I hate it when I think I have something perfectly planned and then it goes to crap.
I was emotionally spent. The past few days I’ve had about 4 hours of combined sleep from phone calls, drama filled events and my own brain racing about my future. I had a very unplanned high calorie snack…and then some.. and then hated myself for it. I started crying. I wondered if I could do anything right. What if “they” could see me. You know..the THEY that are always there from our past, our present, our mistakes and in our own head. Questioned my value as a parent. Hated my aloneness and my life at that moment in time. I knew it was sleep deprivation and sugar talking. I listened to one more vent on the phone from the ex-husband with my eyes closed and wishing very bad things. Then Katie texted me telling me that she was sorry… for the texts and calls I was getting. And she told me how much she loved me. I cried some more and felt…I don’t even know if I have a word to describe the soup I felt in my head. (See, I describe things with FOOD!) I fell into bed, unpacked, unprepared and hoped I’d hear my alarm at 5 am. And didn’t really care if I didn’t.

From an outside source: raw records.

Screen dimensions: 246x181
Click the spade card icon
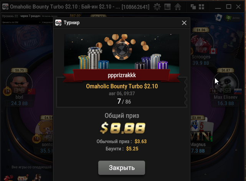click(218, 18)
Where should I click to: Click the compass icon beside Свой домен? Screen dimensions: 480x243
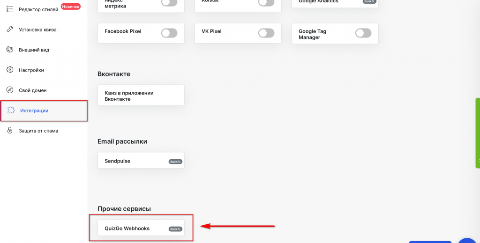pos(10,90)
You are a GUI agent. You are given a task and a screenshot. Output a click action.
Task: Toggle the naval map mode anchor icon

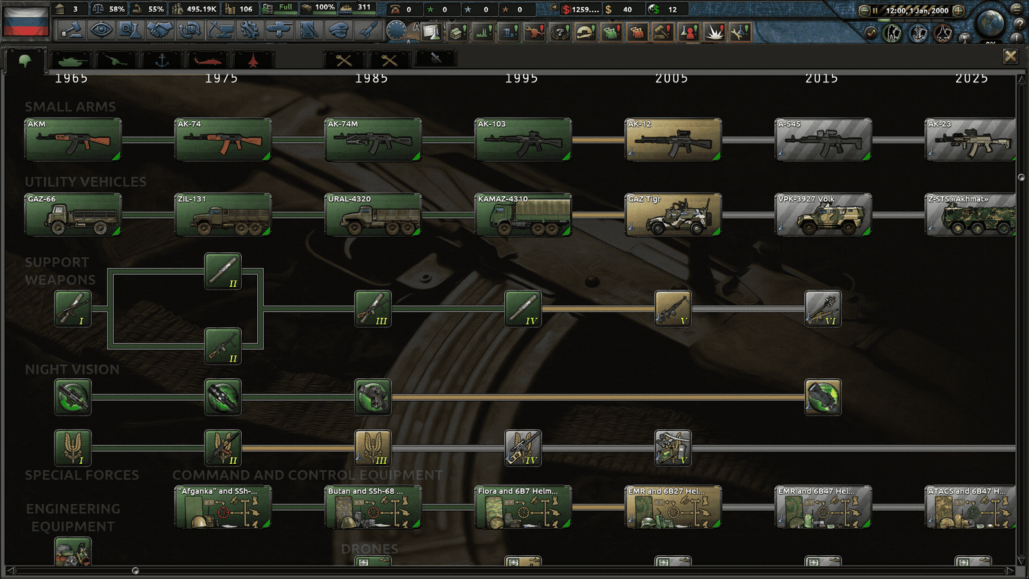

I did hear it. I hit the snooze. I got up and laid down again. I got up, dressed and put on jeans and a t shirt. Changed into a tank top and capri’s. Pondered the bathing suit that was hanging on my door still with the tags from the store hanging on it. No. Not today. Not in the mood. Still didn’t know if I was going to be able to get out the door and head to Jersey. My cat, Stella, meowed longingly at me as if to say, “You’re leaving me.” I snapped at her. Told her to just leave me alone.
I looked at the clock, shaking my head. I should have been on the road by now. I didn’t even have a full tank of gas in the car yet. I quickly and half heartedly grabbed my insulated bag and threw in a couple apples, a couple of yogurts and quickly stuffed 2 raw bell peppers with deli turkey meat and low fat Swiss cheese. It didn’t look cute, creative and only slightly palatable. I stuffed them in plastic baggies, grabbed a few ice water bottles from the freezer (I always have some in there), threw it all in. Consulted my list I made earlier in the week of what I wanted to take. Food. Towel. Chair. Tablet for writing,(I call it my i-tablet, I have pen, I have a tablet…i-tablet) a book I’d been trying to read for months. My reading glasses and some pens. I’m good. What more do I need, I’m a gypsy.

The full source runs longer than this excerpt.